Task brief
Look for the line containing "Instruction: Click the opening" and the line containing "Given: Switch to the timeline_all.txt tab" in the entries below. Copy those two and all lines between them exactly, leaving out pictures.

---------- Data ----------

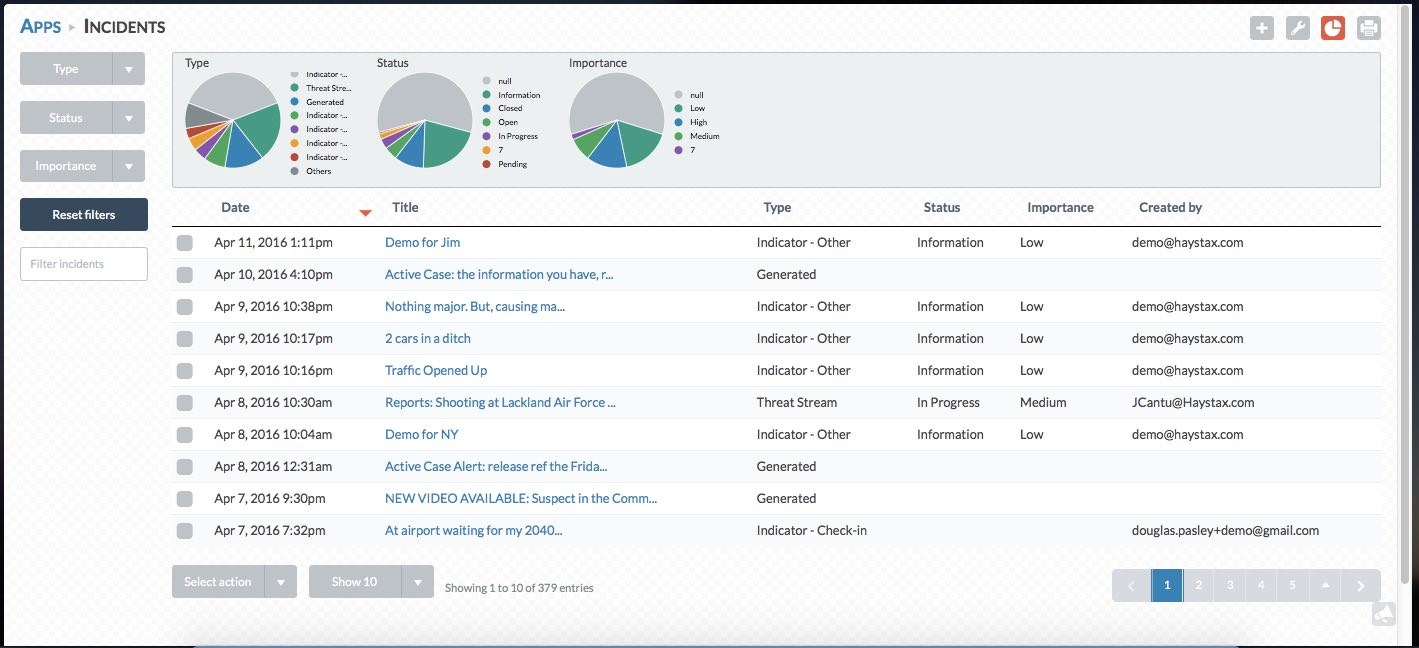The height and width of the screenshot is (648, 1419).
Task: Sort by the Created by column
Action: tap(1170, 208)
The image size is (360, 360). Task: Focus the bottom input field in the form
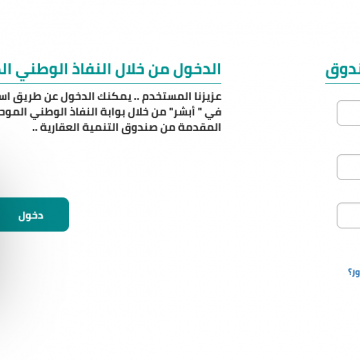(x=349, y=215)
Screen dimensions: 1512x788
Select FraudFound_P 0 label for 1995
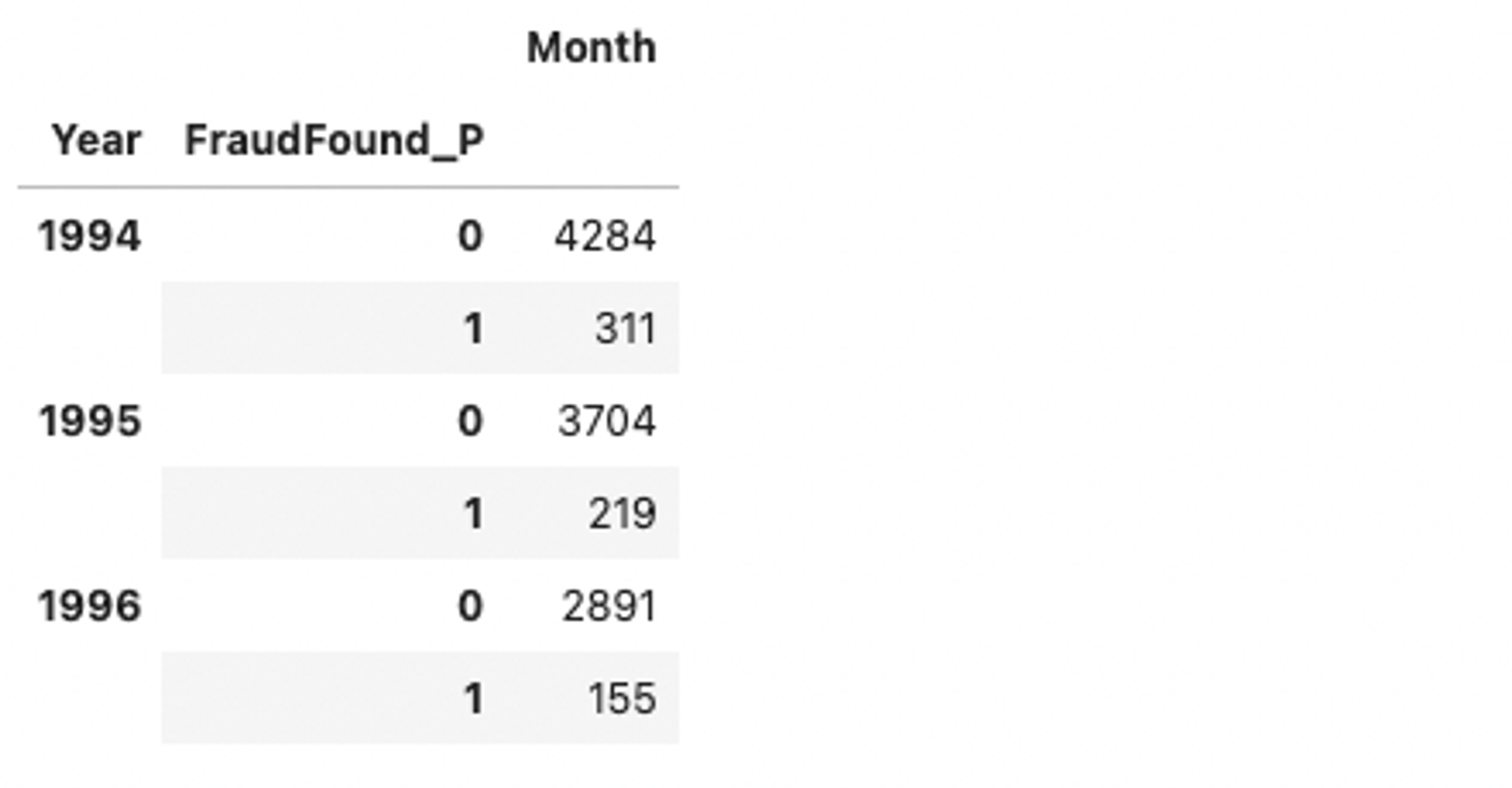point(470,421)
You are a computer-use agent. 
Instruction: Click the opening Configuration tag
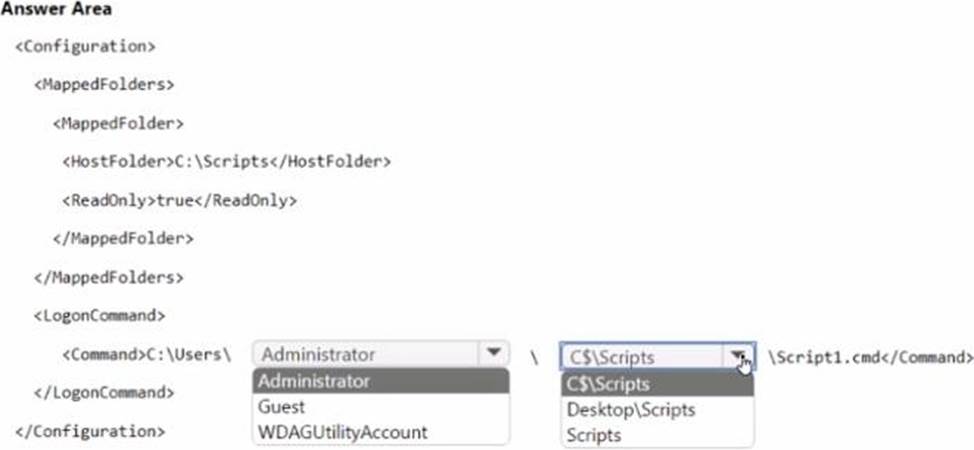click(85, 47)
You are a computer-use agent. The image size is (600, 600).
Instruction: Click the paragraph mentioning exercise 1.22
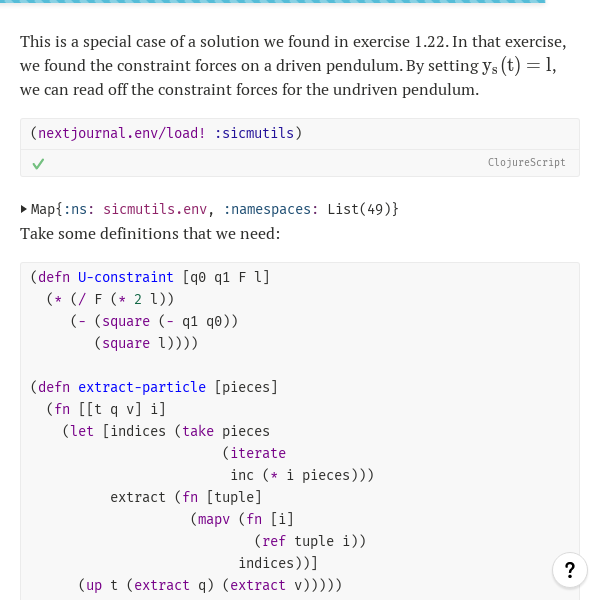pos(293,65)
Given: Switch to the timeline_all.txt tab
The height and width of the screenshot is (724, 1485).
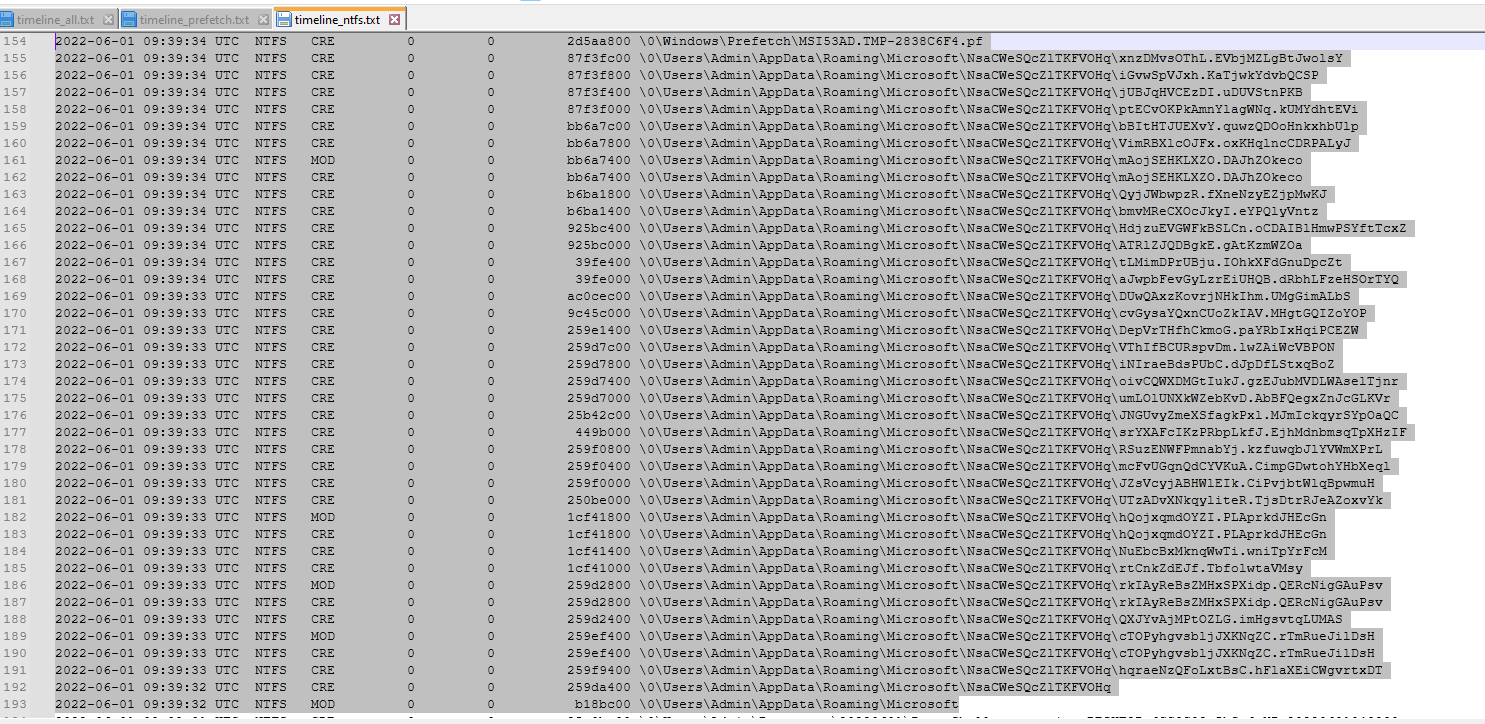Looking at the screenshot, I should [56, 20].
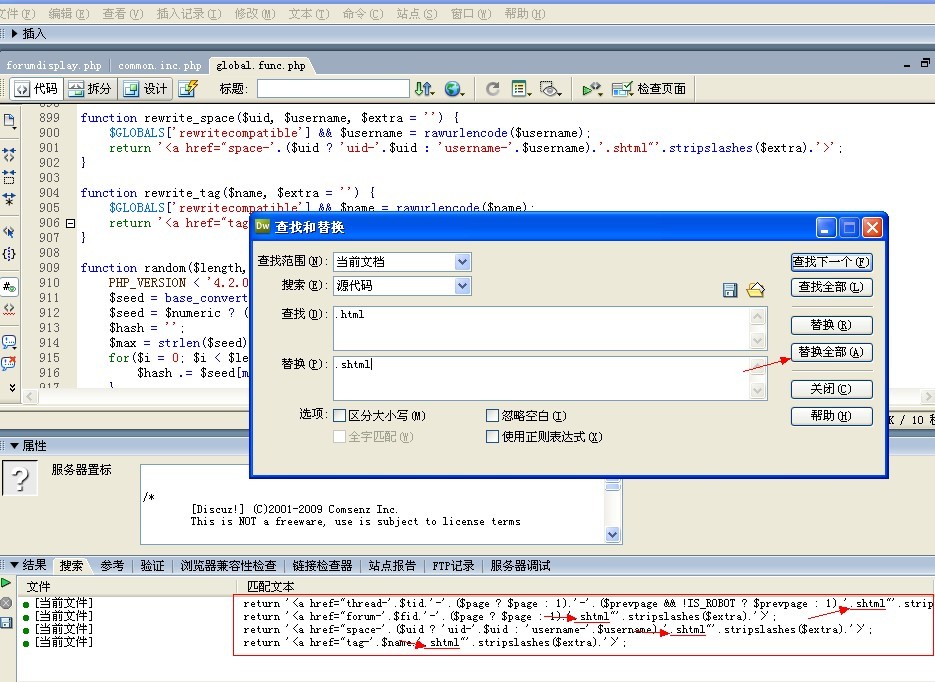Load a saved query with folder icon
The image size is (935, 682).
coord(755,290)
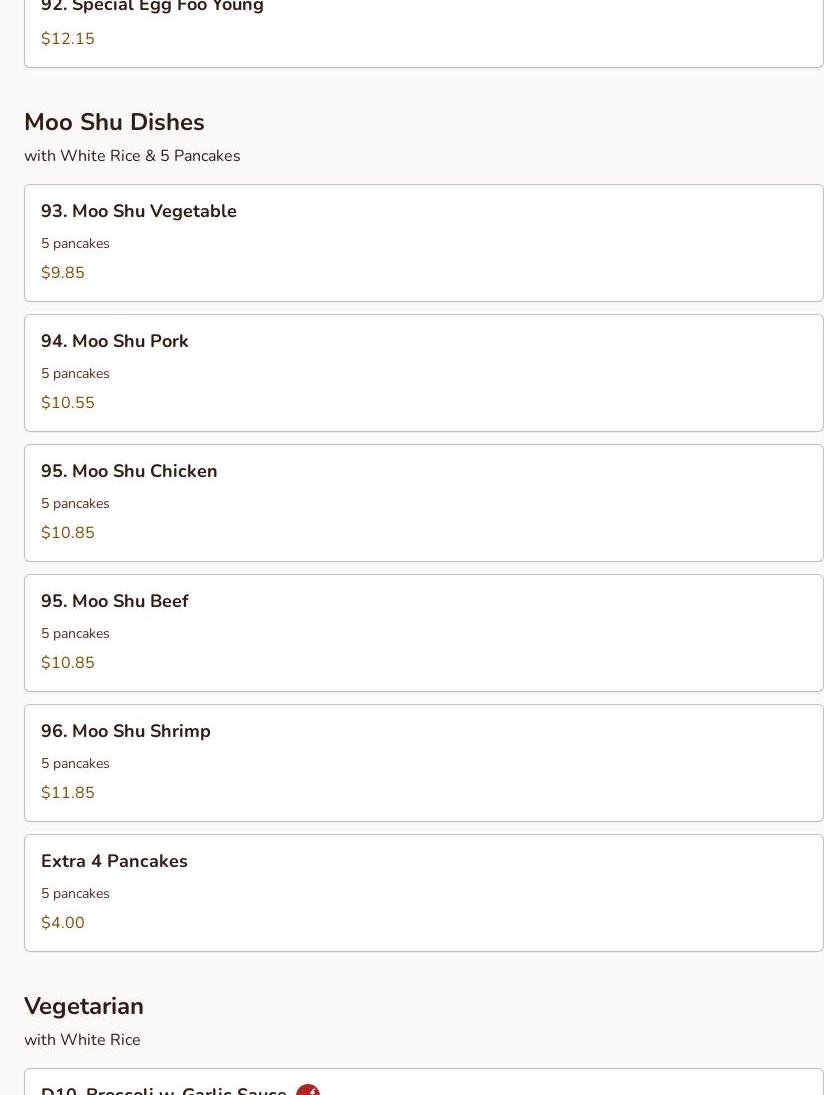Select 94. Moo Shu Pork title
This screenshot has height=1095, width=824.
tap(114, 341)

----------

Answer space
Instruction: Click the opening Configuration tag
click(85, 47)
You are a computer-use agent. The image size is (600, 600).
Instruction: Click the paragraph mentioning exercise 1.22
pos(293,65)
Given: Switch to the timeline_all.txt tab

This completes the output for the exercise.